His background as a lobbyist – a man who knows the “corridors of Israel’s parliament” as intimately as the tunnels beneath the Old City – adds yet another layer. He can stand in front of the Knesset and explain how coalition politics actually works, how laws affecting Jerusalem’s future are made and unmade, how debates over security, heritage and sovereignty play out in real time. Then, twenty minutes later, he will have you in the Jewish Quarter, tracing with your fingers the cracks between stones laid by hands that never heard the words “Left” and “Right”, but knew all about exile and return.
There is, running through all of this, an unmistakable love for Israel – not the brittle, defensive love of propaganda, but the kind that has looked unflinchingly at the country’s flaws and still chosen to stand, to guide, to explain. He is generous with his criticism where he feels it is justified; he is equally generous in defending the city and the state against libels, lazy analogies, and the grotesque misdescription of Jerusalem as a place of “apartheid”. On our tour, he did not flinch from difficult subjects: 1948, 1967, neighbourhoods contested and lives uprooted. But he insisted, correctly, that complexity is not a crime and that history does not arrange itself neatly for the comfort of activists’ placards.
What struck me most, perhaps, was the way he read people as effortlessly as he read stones. The same “unique ability to read human interactions” that makes his virtual tours so engaging was on display with us in person. He knew when to let silence speak at the Western Wall, when to lighten the mood with a wry joke in the Muslim Quarter, when to pause a political explanation because someone had quite visibly just realised, for the first time, what it meant for Jews to return to a city they had prayed for over two millennia in absentia.
It is no small thing, in a world as shrill as ours, to teach without hectoring, to persuade without bullying, to love a place without turning it into an idol. Tzachi manages it. His tours – including the virtual ones he offers to people who may never set foot in Israel – make good on the promise on his website: an opportunity “to learn and engage with a truly special place,” to bring “the rich heritage of Jerusalem to life for people all over the world.”
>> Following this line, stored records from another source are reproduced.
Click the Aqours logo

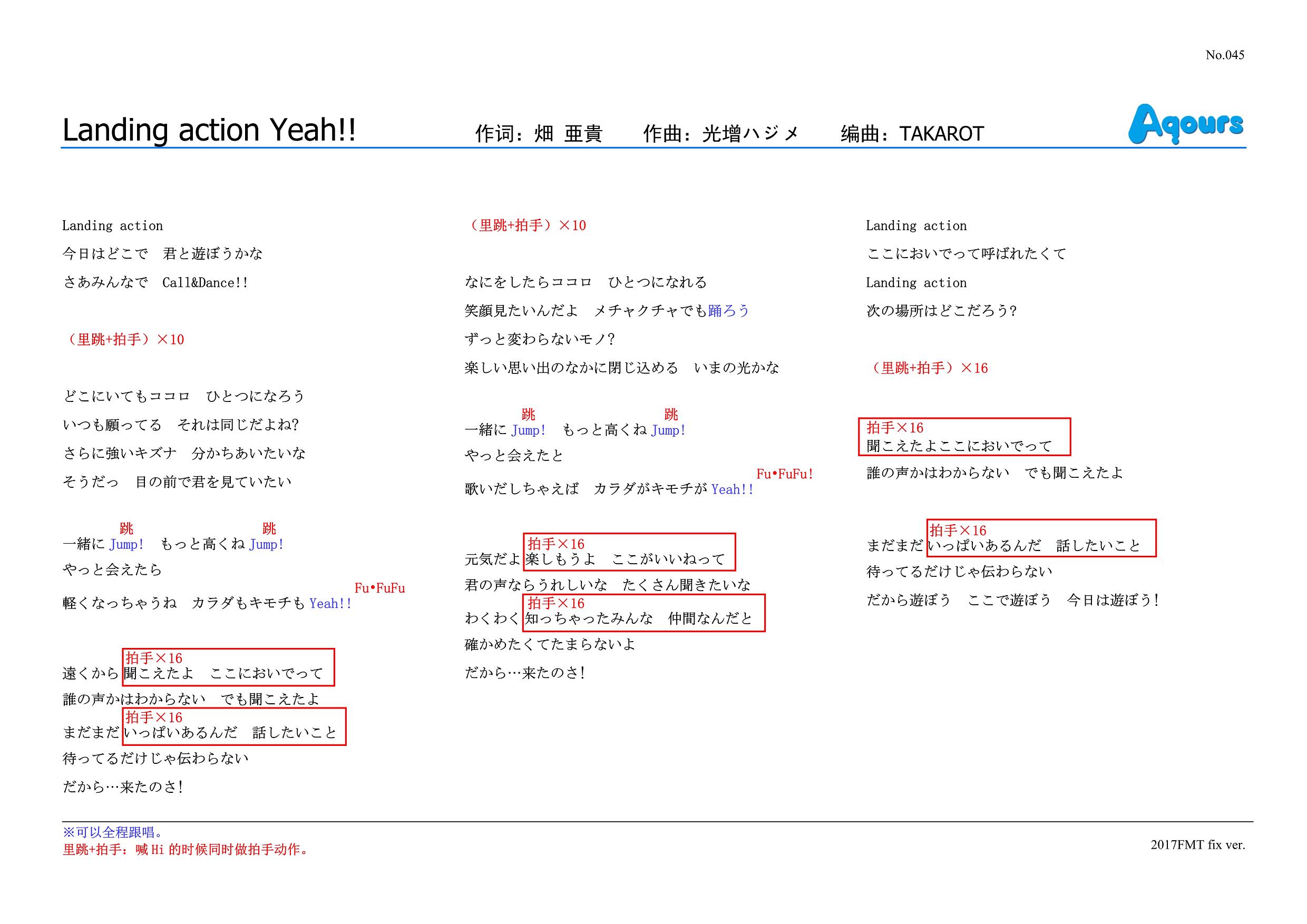point(1185,124)
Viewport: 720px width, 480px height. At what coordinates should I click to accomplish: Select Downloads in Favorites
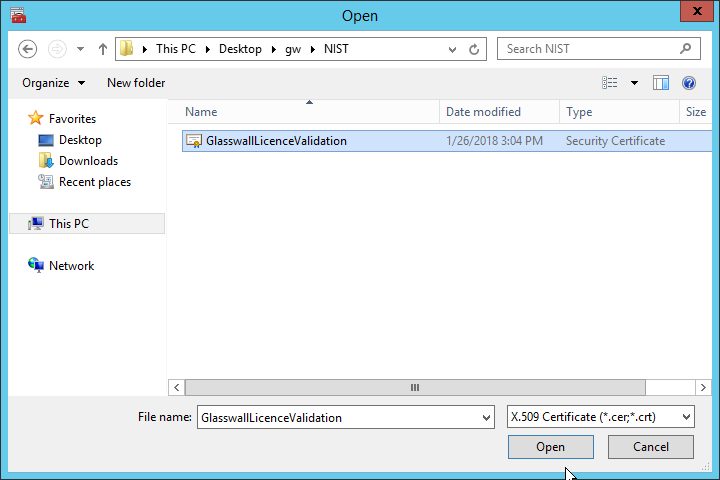pyautogui.click(x=88, y=161)
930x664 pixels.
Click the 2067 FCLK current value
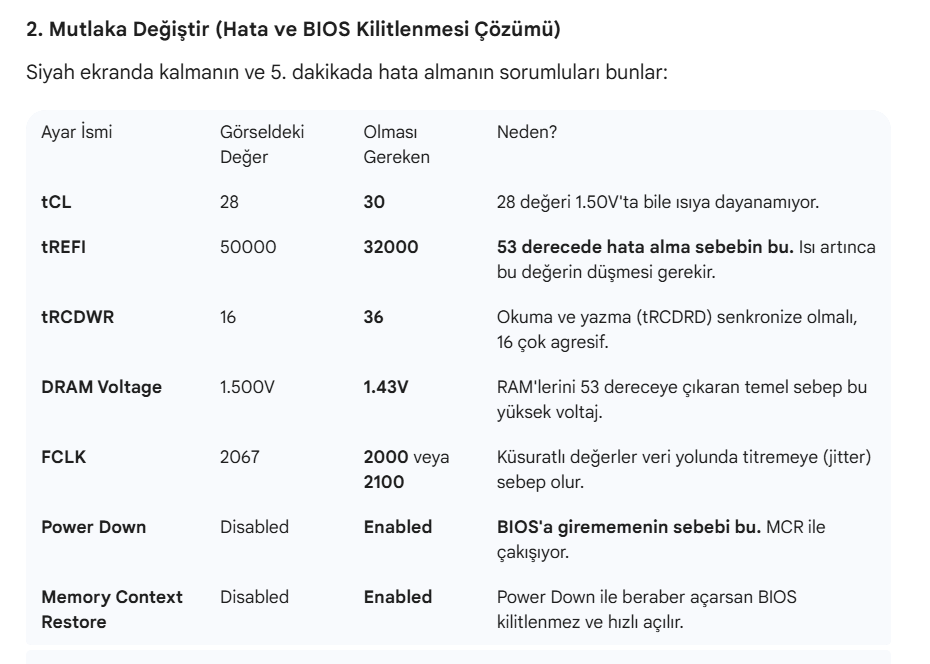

For those of us on this delegation, that first walk with him through Jerusalem set the tone for everything that followed: Sderot and Haifa, Nova and Nir Oz, Tel Aviv and the Knesset. He had reminded us, at the very beginning, what all of this is ultimately about: a small, stubborn people and their impossibly old, impossibly young capital; a city where prophecy, politics and daily life jostle each other on every corner; a place where the past refuses to stay neatly in museums because it is still recited in prayers and lived in the present.
Jerusalem will outlast us all. Empires have discovered that to their cost. But the way we see her – as battlefield or as home, as abstract slogan or as the intricate, fragile reality we walked through with Tzachi – is not fixed. It is shaped by voices like his, by people who know how to take you by the hand and say: “Look. Listen. Feel. This is what it means when we say Yerushalayim.”
If you have the chance, take his tour – in person or online. Let him show you the corridors of power and the stones of the City of David, the many faiths that brush past each other in the Old City, and the thread that ties it all back, always, to the Jewish heart that has beat for Jerusalem since before there were domes on that hill.
In a world determined to flatten Israel into caricature, a few hours in Jerusalem with Tzachi Samiya is a small act of resistance – and a quiet, unforgettable gift.